The concept of SANRT was postulated in 1943, when Barker suggested the presence of circus rhythms within the sinus node (1). In SANRT, a re-entry circuit is localized to the SA node. This results in a P-wave that has normal morphology, occurring before a regular, narrow QRS complex. The only way it is possible to distinguish it from sinus tachycardia would be an observation of an abrupt onset or termination, which also occurs in other re-entry tachycardias, especially typical AV nodal re-entrant tachycardia (AVNRT). SANRT may respond to vagal maneuvers, and the fact that this patient had a similar episode after his bypass procedure that responded to adenosine suggests that it had not been atrial flutter then but more likely SANRT.

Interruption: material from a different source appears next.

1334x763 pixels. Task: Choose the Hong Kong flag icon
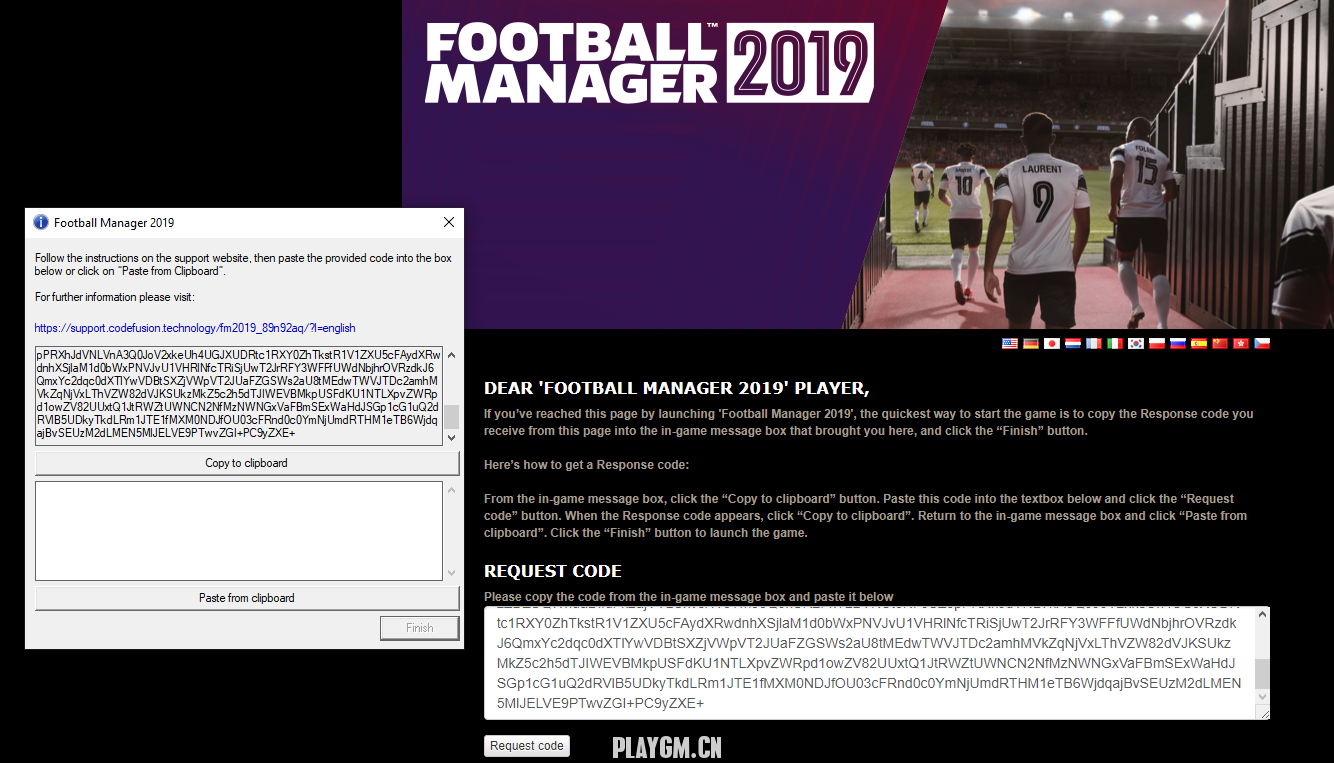pyautogui.click(x=1241, y=344)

SANRT is usually not associated with severe symptoms. One study demonstrated SANRT in <2% of 379 patients undergoing diagnostic electrophysiologic study (2). However, one author found a nearly 17% incidence in patients being studied, almost all of whom had concomitant organic heart disease (3). Since many patients are asymptomatic, SANRT may be more common than appreciated.

Clinically, the only way to distinguish SANRT from sinus tachycardia is by recognizing its abrupt onset and termination. Sinus tachycardia would manifest a gradual change in rate. Other supraventricular tachyarrhythmias, such as atrial flutter and AVNRT, would demonstrate P-wave morphologies that differ from normal. The rate in SANRT is typically 100–150.

Vagal maneuvers may be effective in terminating SANRT. Carotid massage or Valsalva maneuver may convert SANRT to sinus. Because of the relatively low frequency of the arrhythmia, no large pharmacologic studies are available and therapy is usually empiric and includes beta blockers, amiodarone, verapamil, and/or digitalis. Radiofrequency ablation can also be effective and may allow freedom from antiarrhythmic agents (4).